Khan et al. (2014) conducted a retrospective case series analysis for a consecutive cohort of Saudi children diagnosed with LCA between 2012 and 2014. A total of 23 patients from 19 consanguineous or endogamous families were screened for mutations in a panel of 14 known LCA genes. Five of these families were found to have recessive mutations in the GUCY2D gene. All five affected patients from these families with LCA3 tended to prefer darkness. Three of these children showed obvious neurorodevelopmental delay.
Soens et al. (2016) reported on a 5-year-old Saudi boy with LCA. At 6-months of age, the child’s vision was found to be limited to light perception. He also suffered from nystagmus, the oculo-digit sign and an absent electroretinogram. Whole exome sequencing found that the patient’s CLUAP1 gene contained a homozygous non-synonymous mutation c.817C>T (c.319C>T in the short isoform), resulting in a p.L273F substitution at a highly conserved residue within the coiled-coil domain (p.L107F in the short isoform). Functional studies found that the mutation was highly hypomorphic and resulted in a CLUAP1 protein with only 5% of the activity of the wildtype.
Safieh et al., (2016) described a 6-month old Saudi girl with Leber congenital amaurosis. She was born to consanguineous parents and was noticed to have rapid synchronous eye movements of both eyes at 40-days of age. Clinical examination after 18-months showed classical oculodigital sign, moderate bilateral enophthalmos, irregular nystagmus, mild neuro-epithelial atrophy, and mild retinal vascular attenuation. A novel pathogenic missense mutation in the GUCY2D gene was identified in the patient. The authors concluded that this mutation expanded the genotypic spectrum of congenital retinal dystrophies in the Saudi population.

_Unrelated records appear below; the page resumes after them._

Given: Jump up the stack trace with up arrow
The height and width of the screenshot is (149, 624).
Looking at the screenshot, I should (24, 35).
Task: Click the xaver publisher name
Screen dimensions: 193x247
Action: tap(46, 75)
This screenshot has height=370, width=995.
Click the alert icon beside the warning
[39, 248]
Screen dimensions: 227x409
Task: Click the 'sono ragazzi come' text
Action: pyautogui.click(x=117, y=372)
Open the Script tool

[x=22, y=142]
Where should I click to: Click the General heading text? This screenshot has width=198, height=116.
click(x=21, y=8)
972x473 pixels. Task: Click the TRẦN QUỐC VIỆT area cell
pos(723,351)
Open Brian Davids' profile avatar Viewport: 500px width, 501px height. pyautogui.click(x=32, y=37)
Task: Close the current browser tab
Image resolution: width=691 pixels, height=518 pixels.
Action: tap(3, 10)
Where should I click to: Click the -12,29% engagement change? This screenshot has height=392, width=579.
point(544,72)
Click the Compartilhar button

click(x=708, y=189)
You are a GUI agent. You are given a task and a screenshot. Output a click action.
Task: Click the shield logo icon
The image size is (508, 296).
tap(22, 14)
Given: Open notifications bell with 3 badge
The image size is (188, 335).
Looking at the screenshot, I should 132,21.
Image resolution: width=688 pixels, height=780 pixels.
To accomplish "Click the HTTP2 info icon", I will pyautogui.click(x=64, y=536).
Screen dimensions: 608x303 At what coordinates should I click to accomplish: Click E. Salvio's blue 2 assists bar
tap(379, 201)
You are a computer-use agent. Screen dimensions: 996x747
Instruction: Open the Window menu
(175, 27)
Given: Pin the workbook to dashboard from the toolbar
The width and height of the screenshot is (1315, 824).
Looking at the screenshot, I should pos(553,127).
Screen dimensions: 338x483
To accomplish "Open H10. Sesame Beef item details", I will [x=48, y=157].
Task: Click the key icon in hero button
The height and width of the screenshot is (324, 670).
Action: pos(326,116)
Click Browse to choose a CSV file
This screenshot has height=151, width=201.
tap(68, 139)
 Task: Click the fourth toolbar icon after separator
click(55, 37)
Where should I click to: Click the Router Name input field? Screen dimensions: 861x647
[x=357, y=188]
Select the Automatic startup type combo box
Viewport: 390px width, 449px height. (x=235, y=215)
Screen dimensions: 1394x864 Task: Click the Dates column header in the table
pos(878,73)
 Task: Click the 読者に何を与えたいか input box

Perrault et al. (1996) conducted a genetic analysis for three families from Tunisia with Leber congenital amaurosis. The first family was a Jewish Sephardi family in which affected members were homozygous for a 1-bp deletion (c.460delC) in exon 2 at nucleotide 460 of GUC2D. The second family was of Arab Tunisian origin. Affected members were homozygous for a 1-bp deletion in exon 2 at nucleotide 693 (693delC) of GUC2D. In the third family, a consanguineous Arab Tunisian family, all sibs had homozygosity for a G>T transversion at nucleotide 227 of GUC2D.